(Data records)
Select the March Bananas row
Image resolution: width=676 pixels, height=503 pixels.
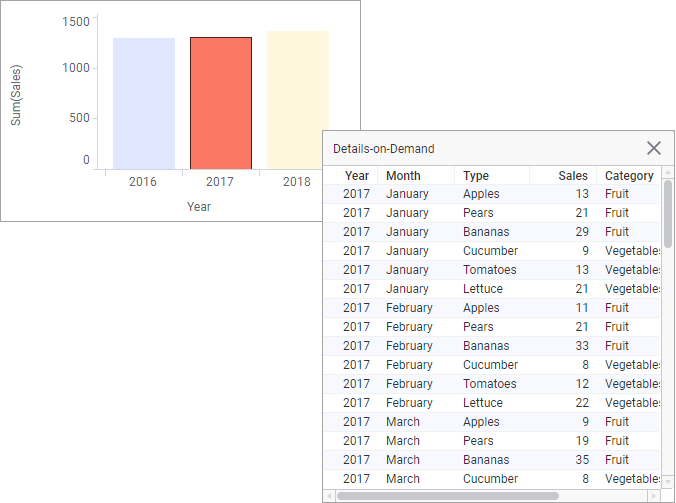coord(490,460)
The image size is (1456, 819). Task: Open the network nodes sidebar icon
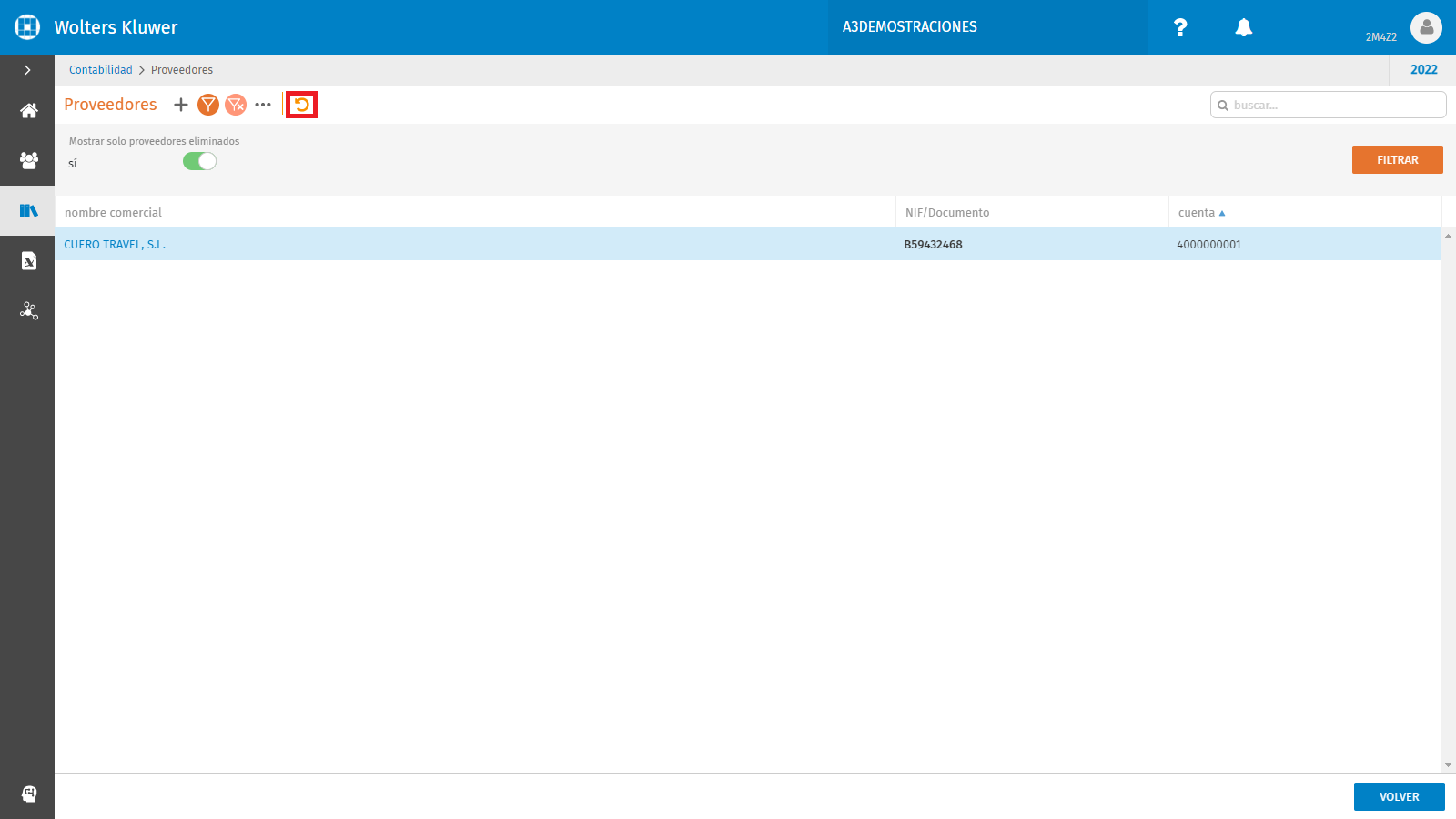pos(28,311)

● **Exercise instructions**: Convert the entries above into a two-column CSV with the headers text and answer, one row per entry. Put each entry's text and its answer in separate quoted fields, replacing any line breaks with spaces, and leave out the pictures.

● **Task answer**:
text,answer
"Select the March Bananas row Image resolution: width=676 pixels, height=503 pixels.","coord(490,460)"
"The image size is (1456, 819). Task: Open the network nodes sidebar icon","pos(28,311)"